◆ **TEXTE À LIRE**:
══════

3) Vole, vole, autant que possible !
Hé oui, comme dans tout sport, le volume est une partie cruciale de la progression. En étant direct, ne pensez pas accéder au cross en volant 15 jours ou 3 semaines dans l'année. C'est une illusion. A ce moment de la progression, il faut mettre les bouchées doubles... sans chercher à trop en faire.
Quand je parle de trop en faire, j'entends deux choses :
Aller trop vite dans des conditions fortes qui peuvent atteindre votre mental et votre sécurité
Vouloir partir en cross dès lors qu'on a réussi un plafond.
Je ne vais pas m'attarder sur la première mais sur la seconde.

══════

◆ **EXTRAIT DE DONNÉES**:
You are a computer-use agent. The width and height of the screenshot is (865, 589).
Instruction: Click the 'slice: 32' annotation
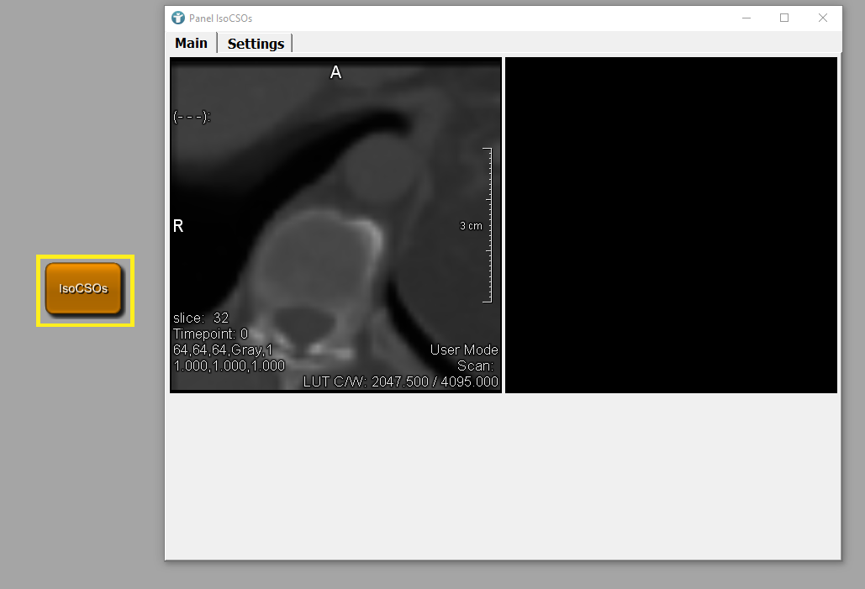pos(201,318)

══════

◆ **CONSIGNES**:
1. Renvoyez tel quel le passage du texte sur la progression en vol compris entre « 3) Vole, vole, autant » et « réussi un plafond. », ces deux extraits inclus.
2. Reprenez le texte sur la progression en vol à la suite de sa dernière phrase et poursuivez-le.
Les lignes ne sont pas nécessaires pour ce travail.

◆ **RÉSULTATS PAR CONSIGNE**:
1.
3) Vole, vole, autant que possible !
Hé oui, comme dans tout sport, le volume est une partie cruciale de la progression. En étant direct, ne pensez pas accéder au cross en volant 15 jours ou 3 semaines dans l'année. C'est une illusion. A ce moment de la progression, il faut mettre les bouchées doubles... sans chercher à trop en faire.
Quand je parle de trop en faire, j'entends deux choses :
Aller trop vite dans des conditions fortes qui peuvent atteindre votre mental et votre sécurité
Vouloir partir en cross dès lors qu'on a réussi un plafond.

2.
Partir en cross est gratifiant, même si l'on pose au bout de la première transition. Mais la répétition des gammes de montée en thermique sera bien plus efficace à moyen terme. A titre d'exemple, le Pôle espoirs de Font-Romeu, qui a fait émerger certains des meilleurs pilotes du monde, a appliqué et applique toujours de mémoire la méthode suivante : monter au plafond, redescendre, et recommencer. Pour les nouveaux entré en septembre à la rentrée des classes, il fallait souvent attendre le mois de mars pour effectuer ses premiers kilomètres hors du bocal. Il faut savoir que durant cette période de 7 mois, les pilotes pouvaient totaliser jusqu'à 100 heures de vol. 100 heures de « je monte, je descends, je recommence ». L'expérience soustraite était énorme, les bénéfices multitples :
Enorme travail technique
Evolution progressive du mentale
raffinement du logiciel du pilote en ajoutant petit à petit des paramètres
et souvent négligée, l'endurance en vol, fine tension entre ressources physiques et tensions mentale
Bien sûr, on peut rendre ce jeu ludique par différents exercices ou ajouts de facteurs :
Jouer avec les copains au « roi du thermique »
Faire varier le point et l'altitude de raccrochage suite à la phase de descente
Utiliser la phase de descente pour certains exercices (manœuvres de descente, familiarisation avec l'accélérateur, détente pilote, etc.)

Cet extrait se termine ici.